Monday, May 25, 2020

The Empty Pocket

The days the lockdown order came down occurred in slow motion. Those ~72 hours are just a freeze-frame memory now, everything is in place. Reliving it is easy, whether I want to or not.

When my son-in-law came to pick me up, there were two sets of keys in my pocket. One to the place I was gradually moving out of; the other to the place I was gradually moving into. The transition was happening in slow motion.

The keys also symbolized two rents, two piles of utility bills, two mailboxes, two collections of personal possessions. They added up to one bifurcated life.

Home is an emotional concept. I no longer felt at home in one place and not yet at home in the other. I was suspended in space.

Soon I was in the third place, with family, leaving everything elsewhere but a computer bag and two grocery bags of clothes.

At night, trying to stay quiet so as not to wake up the others, I felt my pasts falling away from me.

The days turned familiar over time. New routines, new conversations. Now and then we would return to my old place and empty out more possessions, saving a small number, leaving the rest on the sidewalk for others to claim.

One day my daughter told me we were down to the last trip. What was left there to be saved could fit into the back of the car and she and her husband could handle it.

But there wasn't room for me in the van. I sent my keys with them instead.

Sometimes you don't get to say goodbye to a place. Everyone knows that; we're adults. But when I was small that day came every time when we packed up our camp and headed back home.

The leaving day always found me feeling nostalgic. I'd wander around the campground, noticing the sticks, the leaves, the soft dirt, the little scraps of items left behind by previous campers. And everything made me sad.

As we drove away, my parents encouraged this emotion. "Look out the window, say goodbye."

One down, one to go. Extracting my possessions from the second apartment proved to be an ordeal. I sent a final rent check for thousands of dollars while my things waited patiently for me to claim them.

When the day finally came, again there wasn't room for me in the van. My son went down there; the maintenance staff had piled my stuff outside for him. He drove it all to a storage facility.

All that is left for me to do now is to mail in the keys.

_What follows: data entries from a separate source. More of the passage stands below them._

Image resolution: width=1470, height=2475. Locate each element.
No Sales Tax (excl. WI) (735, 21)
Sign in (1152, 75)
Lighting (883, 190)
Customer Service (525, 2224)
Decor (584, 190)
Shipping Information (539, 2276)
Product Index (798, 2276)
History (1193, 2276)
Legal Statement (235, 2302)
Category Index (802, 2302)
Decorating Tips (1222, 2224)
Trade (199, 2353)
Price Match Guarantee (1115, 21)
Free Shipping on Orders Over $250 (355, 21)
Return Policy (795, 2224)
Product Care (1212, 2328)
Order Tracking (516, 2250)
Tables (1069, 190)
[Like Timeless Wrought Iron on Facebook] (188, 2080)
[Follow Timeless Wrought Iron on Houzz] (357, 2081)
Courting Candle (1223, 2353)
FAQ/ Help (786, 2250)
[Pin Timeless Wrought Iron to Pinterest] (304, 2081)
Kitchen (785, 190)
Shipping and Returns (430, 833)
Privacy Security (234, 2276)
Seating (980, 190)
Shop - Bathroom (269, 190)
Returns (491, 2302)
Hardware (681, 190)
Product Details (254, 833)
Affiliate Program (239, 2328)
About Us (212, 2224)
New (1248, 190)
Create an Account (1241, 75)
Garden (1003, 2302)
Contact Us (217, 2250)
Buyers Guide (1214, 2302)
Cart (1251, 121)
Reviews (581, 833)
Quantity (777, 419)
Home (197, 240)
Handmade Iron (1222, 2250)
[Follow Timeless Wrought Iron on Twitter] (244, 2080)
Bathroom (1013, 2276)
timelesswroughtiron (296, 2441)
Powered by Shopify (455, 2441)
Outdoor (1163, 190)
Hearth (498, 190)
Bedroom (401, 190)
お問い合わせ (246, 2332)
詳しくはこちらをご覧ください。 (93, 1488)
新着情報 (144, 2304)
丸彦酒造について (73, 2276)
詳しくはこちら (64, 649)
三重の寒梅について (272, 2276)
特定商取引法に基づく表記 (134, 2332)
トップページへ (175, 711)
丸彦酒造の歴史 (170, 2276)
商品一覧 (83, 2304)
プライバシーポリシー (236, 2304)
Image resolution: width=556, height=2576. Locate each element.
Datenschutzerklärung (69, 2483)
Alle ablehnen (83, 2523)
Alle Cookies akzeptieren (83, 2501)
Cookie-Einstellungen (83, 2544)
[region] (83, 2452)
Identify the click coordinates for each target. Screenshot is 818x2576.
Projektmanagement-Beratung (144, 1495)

They are over there, waiting.

Apart from my books, files, journals and old yellowed news clippings, I'm free-falling as a memoir writer. I can't check my memory against the notes jotted down simultaneously as the events unfolded.

It's been a lifetime of leaving, arriving, enduring, losing, trying to remember and trying to forget.

One time I was in a distant corner of Asia. It was a warm morning as I looked out of my hotel window when I saw the rest of my party packing into a bus to go on tour.

I didn't want to go. It was one of those days I was feeling deeply alone, so I stayed behind.That night, when they returned, a few of them came up to me.

"Where were you? We missed you."

The idea that anyone would miss me had never occurred to me. So that was one lost day, among many. What is lost can never return.

But if our mind can carry us backwards, why not let it carry us into the future as well? The future that may or may not include us.

In my vision, I've finally completed this bloody memoir; it's been published and somebody is getting ready to interview me. We are in the Green Room before the event and I have one question for the host: "Which side of me do you want to talk about?"

That is a reasonable question, the kind only an experienced guest would ask when he is on the set.

The host has his notes and his prepared questions. He has an objective, for this encounter.

Meanwhile, I have had a mixed-up jumble of a life that I have tried to squeeze into a book. Luckily, it's easy for me to be entertaining, if that is desired; I can be quite the amusing fellow. If I know what you seek, I'll deliver that particular piece of the puzzle.

My young granddaughters are very good at putting together puzzles. It astonishes me how fast they can do it, and these are complex adult puzzles, not childish toys. They see the patterns and read the visual clues; it's all intuition unattenuated by experience.

When adults encounter the unknown, our ability to fill in the blanks is limited by all the little ways we've censored ourselves over the years. the ways we've curtailed ourselves. Those times we stayed behind rather than gotten on the tour bus.

***

There are no longer have any keys in my pocket; technically I'm a legal resident of nowhere. Someday this will be resolved.

"And I think it's gonna be a long long time
'Till touch down brings me round again to find
I'm not the man they think I am at home
Oh no no no I'm a rocket man
Rocket man burning out his fuse up here alone"


-- Sir Elton John

***

It's Memorial Day. Probably every one of us has somebody to remember. Today I am remembering my cousin Daniel Anderson, who died last November. He served in Vietnam.